Wednesday, August 29, 2012

The Grass Is Always Greener……..


Most of us dealing with MS have a buzzing/tingling/numbing feeling most of the time.  It is usually in our hands, feet or face, but it is definitely something that drives us crazy after a while.

I was thinking how wonderful it is to have my foot back from being numb, but now it wants to tingle/buzz really strong.  We always think the grass is greener on the other side of the fence, meaning other things look better than what we have.  Obviously, that is not always the case.

I would, of course, rather be able to walk than not to.  But having this extreme tingling sensation is not pleasant either.  Maybe I am just not going to be satisfied with any of the problems with MS!  I doubt anyone else is either.

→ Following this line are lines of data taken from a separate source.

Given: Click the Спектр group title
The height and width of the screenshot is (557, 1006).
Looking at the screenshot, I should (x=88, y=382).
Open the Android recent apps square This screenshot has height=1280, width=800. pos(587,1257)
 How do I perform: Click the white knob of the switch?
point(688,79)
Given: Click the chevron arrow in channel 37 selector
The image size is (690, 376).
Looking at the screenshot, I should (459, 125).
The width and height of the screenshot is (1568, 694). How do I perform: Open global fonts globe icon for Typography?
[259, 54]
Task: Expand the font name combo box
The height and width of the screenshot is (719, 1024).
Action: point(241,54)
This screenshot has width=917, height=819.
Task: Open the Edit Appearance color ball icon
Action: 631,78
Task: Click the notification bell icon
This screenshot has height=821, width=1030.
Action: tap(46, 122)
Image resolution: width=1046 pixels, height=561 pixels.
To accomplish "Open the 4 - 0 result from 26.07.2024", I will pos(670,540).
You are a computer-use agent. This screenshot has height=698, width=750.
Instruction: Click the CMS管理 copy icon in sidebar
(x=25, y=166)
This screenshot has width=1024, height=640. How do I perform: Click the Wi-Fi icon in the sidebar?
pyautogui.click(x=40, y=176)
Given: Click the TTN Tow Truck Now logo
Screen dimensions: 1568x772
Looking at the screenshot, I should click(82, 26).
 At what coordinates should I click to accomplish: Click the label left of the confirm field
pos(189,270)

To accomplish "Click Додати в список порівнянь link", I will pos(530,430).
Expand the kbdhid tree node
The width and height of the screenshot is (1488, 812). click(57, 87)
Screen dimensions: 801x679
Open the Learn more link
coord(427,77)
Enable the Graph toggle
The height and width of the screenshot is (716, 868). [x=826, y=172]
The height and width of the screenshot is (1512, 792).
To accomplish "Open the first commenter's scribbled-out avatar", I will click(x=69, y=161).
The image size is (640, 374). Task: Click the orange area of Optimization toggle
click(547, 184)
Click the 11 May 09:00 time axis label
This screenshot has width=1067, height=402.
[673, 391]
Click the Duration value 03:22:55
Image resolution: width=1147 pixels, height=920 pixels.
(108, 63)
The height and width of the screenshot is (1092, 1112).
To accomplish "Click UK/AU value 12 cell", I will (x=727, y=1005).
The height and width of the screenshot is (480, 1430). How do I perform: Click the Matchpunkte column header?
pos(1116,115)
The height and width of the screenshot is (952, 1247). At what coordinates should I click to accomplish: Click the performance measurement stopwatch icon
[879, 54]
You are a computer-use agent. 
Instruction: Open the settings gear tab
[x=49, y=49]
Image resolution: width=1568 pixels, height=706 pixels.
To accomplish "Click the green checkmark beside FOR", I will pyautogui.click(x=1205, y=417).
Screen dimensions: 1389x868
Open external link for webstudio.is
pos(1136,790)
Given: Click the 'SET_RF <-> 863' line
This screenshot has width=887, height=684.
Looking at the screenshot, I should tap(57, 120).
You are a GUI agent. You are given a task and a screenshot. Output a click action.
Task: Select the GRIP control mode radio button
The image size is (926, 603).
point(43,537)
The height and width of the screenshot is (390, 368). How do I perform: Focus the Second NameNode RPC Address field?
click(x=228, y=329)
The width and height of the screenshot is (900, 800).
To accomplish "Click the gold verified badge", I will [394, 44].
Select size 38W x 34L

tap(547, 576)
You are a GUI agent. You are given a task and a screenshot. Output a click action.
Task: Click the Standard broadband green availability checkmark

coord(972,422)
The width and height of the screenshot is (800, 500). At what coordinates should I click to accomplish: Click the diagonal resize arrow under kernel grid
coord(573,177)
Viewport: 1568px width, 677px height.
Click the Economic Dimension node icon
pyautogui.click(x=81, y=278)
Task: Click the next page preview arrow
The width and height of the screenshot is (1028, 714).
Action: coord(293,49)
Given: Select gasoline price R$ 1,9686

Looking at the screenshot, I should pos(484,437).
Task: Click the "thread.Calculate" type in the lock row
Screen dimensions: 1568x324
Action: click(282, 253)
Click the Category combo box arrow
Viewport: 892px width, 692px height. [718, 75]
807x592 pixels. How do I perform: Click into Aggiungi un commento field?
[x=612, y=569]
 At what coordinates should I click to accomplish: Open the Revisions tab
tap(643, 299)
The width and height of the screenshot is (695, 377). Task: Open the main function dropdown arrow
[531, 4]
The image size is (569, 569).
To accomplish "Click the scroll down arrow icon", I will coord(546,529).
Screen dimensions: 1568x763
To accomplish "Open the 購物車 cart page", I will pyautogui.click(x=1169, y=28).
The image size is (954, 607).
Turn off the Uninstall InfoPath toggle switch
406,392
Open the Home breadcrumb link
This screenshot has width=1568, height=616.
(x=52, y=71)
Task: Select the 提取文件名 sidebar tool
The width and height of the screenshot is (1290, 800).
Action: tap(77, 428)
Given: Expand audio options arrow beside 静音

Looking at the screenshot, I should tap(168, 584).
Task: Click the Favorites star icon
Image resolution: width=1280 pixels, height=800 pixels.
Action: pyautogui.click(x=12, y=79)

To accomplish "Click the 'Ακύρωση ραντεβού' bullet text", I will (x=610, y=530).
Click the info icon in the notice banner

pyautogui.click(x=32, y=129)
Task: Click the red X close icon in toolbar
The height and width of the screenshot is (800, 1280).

I read a lot of blogs and articles MSers write.  Many times, the people writing them are having terrible problems with their MS and I feel so sorry for them.  Not only the physical problems but the mental ones can really take their toll on a person.  Sometimes the writers are doing really well and I am a little envious of them.  I don’t wish any problems upon them, but just wish I was doing as well as they are.  As I said, most of us can always find someone we wish our lives were mimicking.

The only problem with that is there are enough problems for everyone to have their share.  Some that are having very little problems with their MS are suffering terribly with emotional problems.  Their friends and families are not standing by them and they are left out in the world to face whatever comes up on their own.  Most do not feel they are strong enough to go it alone.  My heart goes out to them.

Many times, what seems like a small physical problem is really a “biggie”.  If we had to deal with it ourselves, we would keep the problems we have.  As most with MS know, there are no small problems when you deal with them day in and day out.

I often daydream about how it would be to go back in time when I was able to do the things I wanted to……..when my energy level was high and I was reasonably coordinated and my brain working pretty well.  The only problem with that is that I don’t want to go back and relive some of those years.  I really like being older in that I don’t have a lot of the pressure that most of us have when we are young.  I don’t have to worry about a job, young children, and trying to keep up with everything else that goes with keeping a household together. These days, I can walk around in my bedroom shoes all day if I wish, have cereal for dinner or take a rest any time during the day.

Although the grass often looks better on the other side of the fence, there are usually drawbacks that we would not have wanted to face had we known they were there.  I think I’ll just stay on my side and deal with my own problems!

 

2 comments:

Christine Messaros said...

Yes, we do tend to think about the things we would rather have or not deal with....I'm with ya! My perspective however has been improved as I cherish more of my moments with my family. My daughter loves that I get to spend more time with her, and I sure do too. The love from my husband, who despite the guilt I have of being "lazy" because I'm too fatigued to keep the house as clean as I used to doesn't even bother him. They love me more than I could ever have expected despite the illness of MS. Thank you for the blog! You are a great writer and the MS vision is real.

Janie said...

Thank YOU for the wonderful comment, Christine! I really appreciate it. I, too, have the lazy guilt trip and a wonderful husband who takes it all in stride and loves me anyway. We are so blessed in sharing these things and I thank God every day for him!!!